Pourquoi ? Eh bien parce que, au fil des élections, il est devenu évident pour chacune et chacun d’entre nous, que dans notre système actuel, la confection des listes électorales, élément essentiel dans un processus démocratique, n’est ni fiable ni contrôlée, et est émaillée de fraudes. De sorte que le modèle béninois envié partout en Afrique parce qu’il a permis d’organiser 11 scrutins sans violence et sans contestation majeure, repose en réalité tout entier sur notre attachement à la paix et sur la capacité de vos responsables politiques à accepter au nom de cette paix, des situations qui partout ailleurs engendrent tensions et guerre civile.

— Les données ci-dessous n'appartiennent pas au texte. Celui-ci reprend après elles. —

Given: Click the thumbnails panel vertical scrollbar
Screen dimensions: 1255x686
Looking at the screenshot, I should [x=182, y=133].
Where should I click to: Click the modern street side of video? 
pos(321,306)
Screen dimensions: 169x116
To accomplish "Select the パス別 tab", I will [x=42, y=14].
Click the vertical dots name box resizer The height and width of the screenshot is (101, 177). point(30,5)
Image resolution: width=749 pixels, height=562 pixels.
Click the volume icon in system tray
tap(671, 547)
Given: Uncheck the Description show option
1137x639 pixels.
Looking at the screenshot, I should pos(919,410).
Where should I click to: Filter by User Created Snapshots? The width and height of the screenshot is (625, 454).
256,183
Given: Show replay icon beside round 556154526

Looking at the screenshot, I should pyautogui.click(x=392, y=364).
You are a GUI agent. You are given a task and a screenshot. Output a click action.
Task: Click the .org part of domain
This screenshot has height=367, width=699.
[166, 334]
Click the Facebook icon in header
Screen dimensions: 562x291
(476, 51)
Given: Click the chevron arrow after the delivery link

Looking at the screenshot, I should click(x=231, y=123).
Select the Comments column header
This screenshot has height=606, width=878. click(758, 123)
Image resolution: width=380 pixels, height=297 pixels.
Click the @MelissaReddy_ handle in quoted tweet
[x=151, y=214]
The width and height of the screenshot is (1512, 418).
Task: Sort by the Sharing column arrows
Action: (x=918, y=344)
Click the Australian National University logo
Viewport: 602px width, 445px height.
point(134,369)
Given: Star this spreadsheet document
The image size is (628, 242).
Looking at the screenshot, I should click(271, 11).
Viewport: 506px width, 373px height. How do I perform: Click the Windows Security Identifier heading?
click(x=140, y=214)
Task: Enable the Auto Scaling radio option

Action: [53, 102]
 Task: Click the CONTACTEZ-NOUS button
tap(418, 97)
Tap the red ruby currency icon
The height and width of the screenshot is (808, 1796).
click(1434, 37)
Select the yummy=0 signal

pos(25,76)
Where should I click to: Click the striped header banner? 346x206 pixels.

Devant ce constat et pour soustraire notre Pays aux risques de contestations et de violences, nous avons ensemble décidé de voter le 13 mai dernier une loi instituant la Liste Electorale Permanente Informatisée. Son objectif est de réduire les inscriptions frauduleuses, de fiabiliser les listes et d’aboutir ainsi à des élections transparentes, en confiant à l’outil informatique la gestion des données recueillies sur le terrain par les hommes. Il s’agit donc d’un instrument qui associe l’Homme et l’outil informatique. Il n’y a donc de bonne LEPI que si les hommes chargés de sa mise en œuvre s’accordent sur les méthodes et sur les agents. Car avant que l’outil informatique ne soit saisi, ce sont des hommes qui vont sur le terrain, qui font la cartographie, c’est-à-dire, identifient les ménages, les villages et les hameaux.
Car encore, avant que l’outil informatique ne soit saisi, ce sont des hommes qui, de porte en porte, grâce aux éléments fournis par les cartographes, procèdent au recensement de la population.
Car enfin, avant que l’outil informatique ne soit saisi, ce sont des hommes qui relèvent les empreintes digitales, prennent les photos numériques…etc.
Comme vous le voyez, à chaque étape du processus interviennent des hommes. Des hommes avec leurs parti-pris, leurs convictions, leurs passions qu’il importe de contrôler et de neutraliser, faute de quoi la transparence et la fiabilité deviennent de vains mots. Il suffit par exemple qu’une équipe de cartographes décide d’ignorer un hameau ou d’en inventer un, selon que la configuration politique à cet endroit du territoire est ou non favorable à son camp, pour que les données confiées à l’ordinateur soient fausses. Il suffit de même qu’une équipe de recensement décide d’amputer ou de majorer le nombre de personnes recensées dans une localité, pour que les chiffres confiés à l’ordinateur se trouvent majorées ou minorés.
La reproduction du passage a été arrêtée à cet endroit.